##### RECORD EXCERPTS
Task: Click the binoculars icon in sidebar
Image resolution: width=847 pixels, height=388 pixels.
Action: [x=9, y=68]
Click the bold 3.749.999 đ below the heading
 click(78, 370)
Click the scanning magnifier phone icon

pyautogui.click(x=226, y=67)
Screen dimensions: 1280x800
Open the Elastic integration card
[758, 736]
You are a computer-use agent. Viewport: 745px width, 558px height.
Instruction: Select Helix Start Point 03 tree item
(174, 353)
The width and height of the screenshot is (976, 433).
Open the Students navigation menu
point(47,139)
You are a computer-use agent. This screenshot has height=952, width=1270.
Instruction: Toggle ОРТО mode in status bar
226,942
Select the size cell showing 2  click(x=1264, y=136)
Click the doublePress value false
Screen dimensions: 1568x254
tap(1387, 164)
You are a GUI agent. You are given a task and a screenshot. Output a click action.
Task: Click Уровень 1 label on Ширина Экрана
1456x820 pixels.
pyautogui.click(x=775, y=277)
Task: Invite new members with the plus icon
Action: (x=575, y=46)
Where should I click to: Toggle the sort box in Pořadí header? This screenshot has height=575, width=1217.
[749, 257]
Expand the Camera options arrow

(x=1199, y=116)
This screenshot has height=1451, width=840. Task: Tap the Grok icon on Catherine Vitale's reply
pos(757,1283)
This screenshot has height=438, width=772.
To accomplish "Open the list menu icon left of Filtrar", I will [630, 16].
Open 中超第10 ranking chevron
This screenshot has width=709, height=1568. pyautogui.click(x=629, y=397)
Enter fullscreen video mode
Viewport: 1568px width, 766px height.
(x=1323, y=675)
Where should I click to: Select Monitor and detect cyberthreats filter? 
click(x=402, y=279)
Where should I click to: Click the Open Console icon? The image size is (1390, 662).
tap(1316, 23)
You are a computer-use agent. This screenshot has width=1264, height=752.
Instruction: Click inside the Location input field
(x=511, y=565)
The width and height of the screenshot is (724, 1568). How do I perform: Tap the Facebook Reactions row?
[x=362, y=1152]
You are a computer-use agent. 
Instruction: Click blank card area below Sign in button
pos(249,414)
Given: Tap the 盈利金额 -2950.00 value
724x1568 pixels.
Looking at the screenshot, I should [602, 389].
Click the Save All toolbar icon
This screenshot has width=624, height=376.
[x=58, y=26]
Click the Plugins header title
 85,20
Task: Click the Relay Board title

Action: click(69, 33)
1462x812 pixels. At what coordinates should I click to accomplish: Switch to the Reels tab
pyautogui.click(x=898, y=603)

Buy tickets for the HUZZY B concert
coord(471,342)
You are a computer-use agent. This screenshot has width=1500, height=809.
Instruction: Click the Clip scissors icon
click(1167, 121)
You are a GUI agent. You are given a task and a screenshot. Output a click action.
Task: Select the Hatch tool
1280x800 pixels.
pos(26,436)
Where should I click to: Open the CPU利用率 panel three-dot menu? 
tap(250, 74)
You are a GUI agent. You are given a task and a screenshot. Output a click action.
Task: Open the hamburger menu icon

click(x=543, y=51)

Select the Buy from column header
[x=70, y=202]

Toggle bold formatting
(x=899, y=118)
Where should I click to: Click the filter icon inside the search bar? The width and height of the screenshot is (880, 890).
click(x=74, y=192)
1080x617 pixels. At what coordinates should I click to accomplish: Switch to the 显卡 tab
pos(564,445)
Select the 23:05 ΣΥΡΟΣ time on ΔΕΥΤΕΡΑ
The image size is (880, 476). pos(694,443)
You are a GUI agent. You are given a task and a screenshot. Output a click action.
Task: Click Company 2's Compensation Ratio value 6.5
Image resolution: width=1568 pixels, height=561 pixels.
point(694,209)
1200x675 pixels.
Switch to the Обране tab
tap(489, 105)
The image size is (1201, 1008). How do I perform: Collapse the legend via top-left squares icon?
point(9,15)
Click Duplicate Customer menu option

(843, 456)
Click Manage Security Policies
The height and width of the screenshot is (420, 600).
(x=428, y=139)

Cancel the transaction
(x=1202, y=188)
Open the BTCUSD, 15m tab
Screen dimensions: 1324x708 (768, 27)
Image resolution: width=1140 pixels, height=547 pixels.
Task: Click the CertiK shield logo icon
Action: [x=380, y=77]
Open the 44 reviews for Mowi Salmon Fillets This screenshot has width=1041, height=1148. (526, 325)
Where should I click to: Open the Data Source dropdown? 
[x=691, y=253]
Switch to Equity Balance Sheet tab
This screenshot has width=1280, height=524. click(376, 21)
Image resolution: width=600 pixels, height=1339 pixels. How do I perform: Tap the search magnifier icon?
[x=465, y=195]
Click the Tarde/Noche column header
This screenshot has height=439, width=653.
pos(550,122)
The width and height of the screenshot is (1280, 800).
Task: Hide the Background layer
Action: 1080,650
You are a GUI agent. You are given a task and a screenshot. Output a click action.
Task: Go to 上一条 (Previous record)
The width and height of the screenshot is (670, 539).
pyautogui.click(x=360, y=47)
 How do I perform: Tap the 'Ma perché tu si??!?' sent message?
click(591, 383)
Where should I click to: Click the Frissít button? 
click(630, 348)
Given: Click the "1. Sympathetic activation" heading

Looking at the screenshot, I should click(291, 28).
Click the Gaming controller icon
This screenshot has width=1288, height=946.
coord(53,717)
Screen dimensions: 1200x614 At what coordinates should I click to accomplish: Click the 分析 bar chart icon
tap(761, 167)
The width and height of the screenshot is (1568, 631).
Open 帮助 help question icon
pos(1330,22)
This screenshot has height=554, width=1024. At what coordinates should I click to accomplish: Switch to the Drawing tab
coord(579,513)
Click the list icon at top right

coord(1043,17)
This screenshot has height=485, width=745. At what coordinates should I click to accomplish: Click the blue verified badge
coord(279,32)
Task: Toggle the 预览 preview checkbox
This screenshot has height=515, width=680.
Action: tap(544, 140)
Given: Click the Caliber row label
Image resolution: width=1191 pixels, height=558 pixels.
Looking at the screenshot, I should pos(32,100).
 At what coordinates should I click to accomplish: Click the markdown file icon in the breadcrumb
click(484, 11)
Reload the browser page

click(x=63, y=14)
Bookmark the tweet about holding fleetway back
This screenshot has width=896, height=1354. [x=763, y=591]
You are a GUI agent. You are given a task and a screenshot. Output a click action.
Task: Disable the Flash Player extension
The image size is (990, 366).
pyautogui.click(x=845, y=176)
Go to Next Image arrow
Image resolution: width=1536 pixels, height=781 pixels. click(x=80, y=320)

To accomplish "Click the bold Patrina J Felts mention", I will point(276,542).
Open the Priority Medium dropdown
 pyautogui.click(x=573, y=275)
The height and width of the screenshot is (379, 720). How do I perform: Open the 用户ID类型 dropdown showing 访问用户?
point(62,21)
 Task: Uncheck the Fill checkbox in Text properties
##########
• **TASK**
Output every record above exactly as it appears.

• **ANSWER BELOW**
Task: Click the binoculars icon in sidebar
Image resolution: width=847 pixels, height=388 pixels.
Action: [x=9, y=68]
Click the bold 3.749.999 đ below the heading
 click(78, 370)
Click the scanning magnifier phone icon

pyautogui.click(x=226, y=67)
Screen dimensions: 1280x800
Open the Elastic integration card
[758, 736]
You are a computer-use agent. Viewport: 745px width, 558px height.
Instruction: Select Helix Start Point 03 tree item
(174, 353)
The width and height of the screenshot is (976, 433).
Open the Students navigation menu
point(47,139)
You are a computer-use agent. This screenshot has height=952, width=1270.
Instruction: Toggle ОРТО mode in status bar
226,942
Select the size cell showing 2  click(x=1264, y=136)
Click the doublePress value false
Screen dimensions: 1568x254
tap(1387, 164)
You are a GUI agent. You are given a task and a screenshot. Output a click action.
Task: Click Уровень 1 label on Ширина Экрана
1456x820 pixels.
pyautogui.click(x=775, y=277)
Task: Invite new members with the plus icon
Action: (x=575, y=46)
Where should I click to: Toggle the sort box in Pořadí header? This screenshot has height=575, width=1217.
[749, 257]
Expand the Camera options arrow

(x=1199, y=116)
This screenshot has height=1451, width=840. Task: Tap the Grok icon on Catherine Vitale's reply
pos(757,1283)
This screenshot has height=438, width=772.
To accomplish "Open the list menu icon left of Filtrar", I will [630, 16].
Open 中超第10 ranking chevron
This screenshot has width=709, height=1568. pyautogui.click(x=629, y=397)
Enter fullscreen video mode
Viewport: 1568px width, 766px height.
(x=1323, y=675)
Where should I click to: Select Monitor and detect cyberthreats filter? 
click(x=402, y=279)
Where should I click to: Click the Open Console icon? The image size is (1390, 662).
tap(1316, 23)
You are a computer-use agent. This screenshot has width=1264, height=752.
Instruction: Click inside the Location input field
(x=511, y=565)
The width and height of the screenshot is (724, 1568). How do I perform: Tap the Facebook Reactions row?
[x=362, y=1152]
You are a computer-use agent. 
Instruction: Click blank card area below Sign in button
pos(249,414)
Given: Tap the 盈利金额 -2950.00 value
724x1568 pixels.
Looking at the screenshot, I should [602, 389].
Click the Save All toolbar icon
This screenshot has width=624, height=376.
[x=58, y=26]
Click the Plugins header title
 85,20
Task: Click the Relay Board title

Action: click(69, 33)
1462x812 pixels. At what coordinates should I click to accomplish: Switch to the Reels tab
pyautogui.click(x=898, y=603)

Buy tickets for the HUZZY B concert
coord(471,342)
You are a computer-use agent. This screenshot has width=1500, height=809.
Instruction: Click the Clip scissors icon
click(1167, 121)
You are a GUI agent. You are given a task and a screenshot. Output a click action.
Task: Select the Hatch tool
1280x800 pixels.
pos(26,436)
Where should I click to: Open the CPU利用率 panel three-dot menu? 
tap(250, 74)
You are a GUI agent. You are given a task and a screenshot. Output a click action.
Task: Open the hamburger menu icon

click(x=543, y=51)

Select the Buy from column header
[x=70, y=202]

Toggle bold formatting
(x=899, y=118)
Where should I click to: Click the filter icon inside the search bar? The width and height of the screenshot is (880, 890).
click(x=74, y=192)
1080x617 pixels. At what coordinates should I click to accomplish: Switch to the 显卡 tab
pos(564,445)
Select the 23:05 ΣΥΡΟΣ time on ΔΕΥΤΕΡΑ
The image size is (880, 476). pos(694,443)
You are a GUI agent. You are given a task and a screenshot. Output a click action.
Task: Click Company 2's Compensation Ratio value 6.5
Image resolution: width=1568 pixels, height=561 pixels.
point(694,209)
1200x675 pixels.
Switch to the Обране tab
tap(489, 105)
The image size is (1201, 1008). How do I perform: Collapse the legend via top-left squares icon?
point(9,15)
Click Duplicate Customer menu option

(843, 456)
Click Manage Security Policies
The height and width of the screenshot is (420, 600).
(x=428, y=139)

Cancel the transaction
(x=1202, y=188)
Open the BTCUSD, 15m tab
Screen dimensions: 1324x708 (768, 27)
Image resolution: width=1140 pixels, height=547 pixels.
Task: Click the CertiK shield logo icon
Action: [x=380, y=77]
Open the 44 reviews for Mowi Salmon Fillets This screenshot has width=1041, height=1148. (526, 325)
Where should I click to: Open the Data Source dropdown? 
[x=691, y=253]
Switch to Equity Balance Sheet tab
This screenshot has width=1280, height=524. click(376, 21)
Image resolution: width=600 pixels, height=1339 pixels. How do I perform: Tap the search magnifier icon?
[x=465, y=195]
Click the Tarde/Noche column header
This screenshot has height=439, width=653.
pos(550,122)
The width and height of the screenshot is (1280, 800).
Task: Hide the Background layer
Action: 1080,650
You are a GUI agent. You are given a task and a screenshot. Output a click action.
Task: Go to 上一条 (Previous record)
The width and height of the screenshot is (670, 539).
pyautogui.click(x=360, y=47)
 How do I perform: Tap the 'Ma perché tu si??!?' sent message?
click(591, 383)
Where should I click to: Click the Frissít button? 
click(630, 348)
Given: Click the "1. Sympathetic activation" heading

Looking at the screenshot, I should click(291, 28).
Click the Gaming controller icon
This screenshot has width=1288, height=946.
coord(53,717)
Screen dimensions: 1200x614 At what coordinates should I click to accomplish: Click the 分析 bar chart icon
tap(761, 167)
The width and height of the screenshot is (1568, 631).
Open 帮助 help question icon
pos(1330,22)
This screenshot has height=554, width=1024. At what coordinates should I click to accomplish: Switch to the Drawing tab
coord(579,513)
Click the list icon at top right

coord(1043,17)
This screenshot has height=485, width=745. At what coordinates should I click to accomplish: Click the blue verified badge
coord(279,32)
Task: Toggle the 预览 preview checkbox
This screenshot has height=515, width=680.
Action: tap(544, 140)
Given: Click the Caliber row label
Image resolution: width=1191 pixels, height=558 pixels.
Looking at the screenshot, I should pos(32,100).
 At what coordinates should I click to accomplish: Click the markdown file icon in the breadcrumb
click(484, 11)
Reload the browser page

click(x=63, y=14)
Bookmark the tweet about holding fleetway back
This screenshot has width=896, height=1354. [x=763, y=591]
You are a GUI agent. You are given a task and a screenshot. Output a click action.
Task: Disable the Flash Player extension
The image size is (990, 366).
pyautogui.click(x=845, y=176)
Go to Next Image arrow
Image resolution: width=1536 pixels, height=781 pixels. click(x=80, y=320)

To accomplish "Click the bold Patrina J Felts mention", I will point(276,542).
Open the Priority Medium dropdown
 pyautogui.click(x=573, y=275)
The height and width of the screenshot is (379, 720). How do I perform: Open the 用户ID类型 dropdown showing 访问用户?
point(62,21)
 Task: Uncheck the Fill checkbox in Text properties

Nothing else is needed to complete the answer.